Бедный, бедный Оборотень. Чем дальше, тем яснее для меня, что помимо характера и неандертальства ее тут зачатки (или, может быть, следствие) какой-то душевной болезни. Попробую поговорить о ней с доктором Диковецким или с Лией Сам., которая, может быть, вчера уже приехала.
5 декабря
В годы близости с Надеждой Сергеевной[902], как и во всю мою жизнь, исключая последних лет глухой старости, вокруг меня толпилась знакомая по родителям ее детвора от трех до 12-14-ти лет. Н. С. тоже интересовалась детской и отроческой психологией и ценила дружеское отношение к себе девочек из моего окружения. И пришел мне в голову однажды проект ввести в число годичных праздников – праздник “Перенесения вещей”. Имелась тут в виду борьба со скупостью некоторых детей и с излишней привязанностью к вещам, к собственности вообще. По-моему – и сейчас я так думаю, кроме вещей ценных, как чей-то дар или эстетически любимое что-нибудь – картина, статуэтка, – ни к чему из одежд, обстановки, украшения быта привязываться не стоило. И привязанности эти делали человека несвободным, загроможденным “предметами предметного мира”. Отсутствие этой черты Надежда Сергеевна во мне ценила, но для себя и для людей “в общем и целом” считала даже вредным. “Каждая вещь, каждая фотография в моей комнате, – говорила она, – одухотворена мною, всем пережитым здесь – и вдруг в этот «Праздник перенесения вещей» кто-нибудь снял бы мою любимую портьеру, которую я сама вышивала, утащил бы мою лампу, мою этажерку!»…”

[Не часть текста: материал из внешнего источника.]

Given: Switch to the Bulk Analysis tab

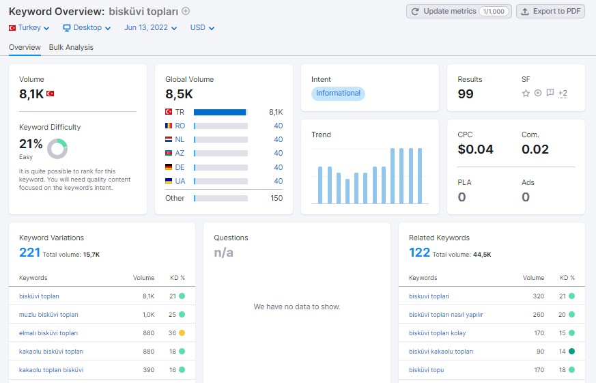Looking at the screenshot, I should (71, 48).
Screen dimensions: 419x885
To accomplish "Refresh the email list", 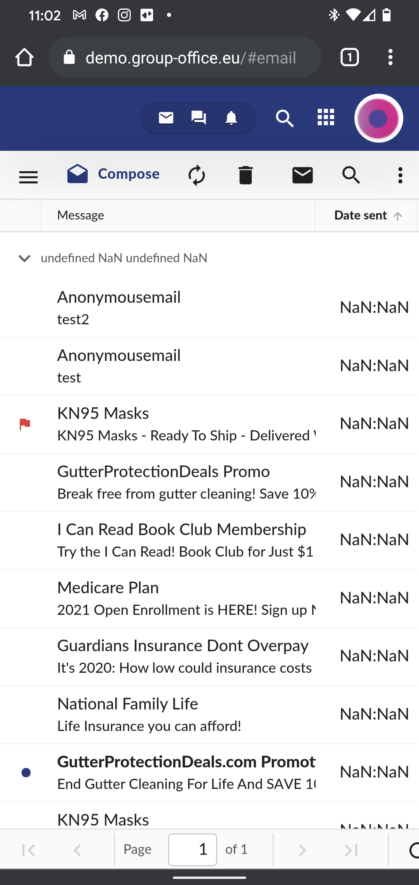I will click(x=196, y=175).
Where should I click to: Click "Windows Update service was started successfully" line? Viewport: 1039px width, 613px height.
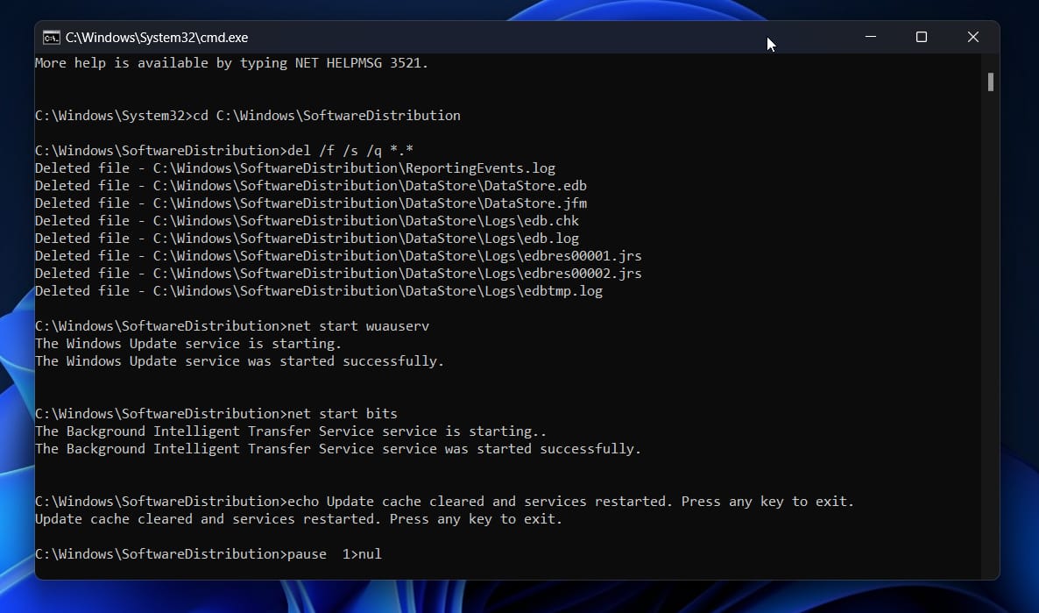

“…Вам хорошо, – сказала она однажды мне, – вы родились с ощущением «проходит образ мира сего». Может быть, и я это вспоминаю нередко – но для меня тем ценнее некоторые предметы вокруг меня в своей преходящести. Они и символы пережитого – и доказательства реальности того мира, в каком я живу”.
И настал момент в ее жизни, когда после тяжелой болезни и тяжкого разочарования в человеке, которого она любила и в чью любовь верила всей душой, она устроила нечто вроде “Праздника перенесения вещей” – раздала фотографии с любимых своих картин, привезенные из Италии (может быть, некоторые из них были подарены ей этим человеком, с которым она разорвала всякое общение и даже перед смертью не захотела его видеть).

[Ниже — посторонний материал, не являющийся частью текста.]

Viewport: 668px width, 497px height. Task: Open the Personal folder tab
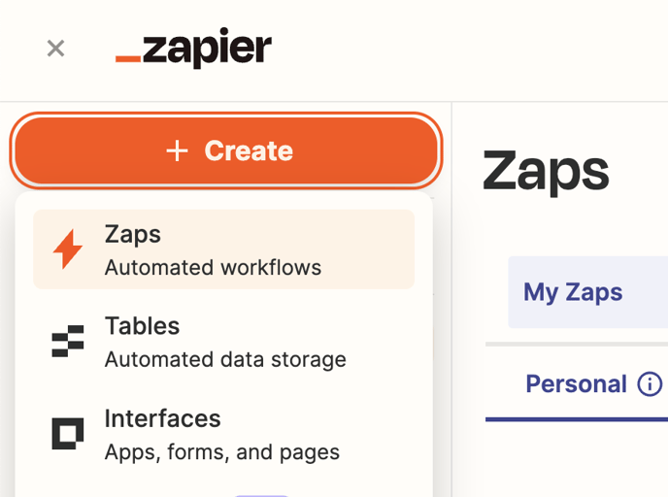(x=577, y=383)
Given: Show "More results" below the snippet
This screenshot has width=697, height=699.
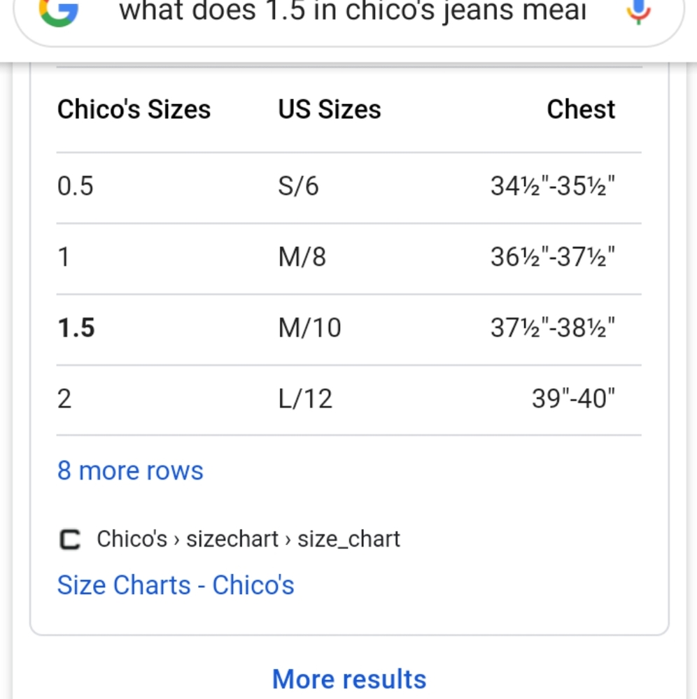Looking at the screenshot, I should pyautogui.click(x=349, y=679).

Во время болезни все интересы, весь пафос ее души сосредоточился на вопросах религиозного характера и на жизни исключительно духовной.
28 декабря. 12-й час дня
Первый день на “моей” жилплощади, пишу без лампы. Осветили балконную дверь снега ниже лежащих крыш. Первое зимнее впечатление Москвы. Хотелось бы о нем писать, но состояние головы ненадежно. “Шум в голове, и возня, и тревога – видно, рассудок собирается в путь”, как писал о таких своих состояниях бедный Гейне в конце своего страдальческого пути.